Generation Y is socially fluid, highly connected, mentally fickle, creative and emotionally searching for identities. How’s the enterprise supposed to interact with these individuals – and maybe even oldsters as younger people's attitudes and actions become more mainstream? Maybe semantic and related technologies can help.

“GenY is a different beast and you will have to change the ways you interact with them to meet their needs and communicate in a way that resonates with them,” Bruce Temkin, vice president and principal analyst with Forrester Research, recently commented on a webinar focused on how these millennials are changing the face of customer experiences.



The generation, according to a recent Forrester survey, is typified by such factors as:

● They say technology is important to them (45 percent) and they like it (51 percent), putting them well ahead of Gen Xers, younger and older baby boomers, and seniors in both categories.
● They use mobile phones, a lot – 8.9 hours a week, beating even GenXers by a good three hours;
● They have social media savviness, with more than half using IM and 42 percent using social networks;

“Part of this communication Is a brand new language--emoticons. acronyms, modified spelling, slang,” said Temkin. “They need to have it because they need to move quickly.” So too do the companies that hope to make -- or keep -- as customers these individuals who skim information quickly and get bored easily. “We need to understand all these elements about their mentality,” Temkin noted.

Whether the world should encourage the GenY mentality is a question for philosophers. Businesses just want to know what they should do about it, and that includes dealing with getting the data these individuals tend to supply in unstructured formats. That includes the freeform and often unsolicited text posts to their social networks on product or service experiences (posts that in all likelihood would send a spell checker into a tailspin). “We have to tap into that,” Temkin said – and be ready to act on its feedback, as GenY is equally marked by impatience.
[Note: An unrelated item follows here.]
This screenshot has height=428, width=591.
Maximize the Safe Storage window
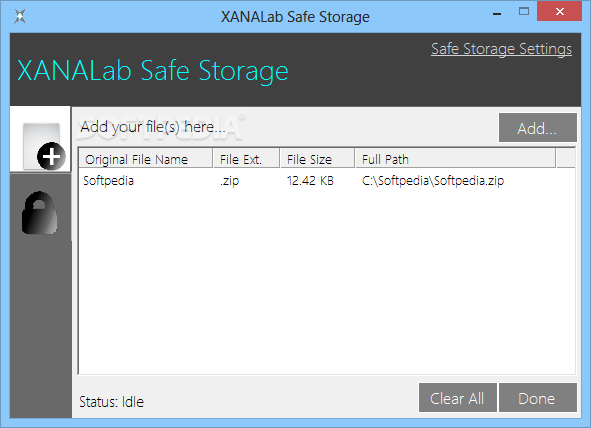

The Internet can be a treasure trove of customer, product, competitive, marketing and research information, said Catherine van Zuylen, vice president of product marketing for Attensity Group, which hosted the webinar. Its software is designed to help companies process and analyze free-form text using natural language processing (NLP), machine learning, artificial intelligence, and semantics. The tally of information on the web includes 15,000 tweets every minute, with over 20 percent of them noting products or brands; more than 100,000 suggestions, tips and tricks posted to tens of thousands of expert forums daily; more than 110 million blogs; and over 20,000 online mainstream news sites, just to name a few.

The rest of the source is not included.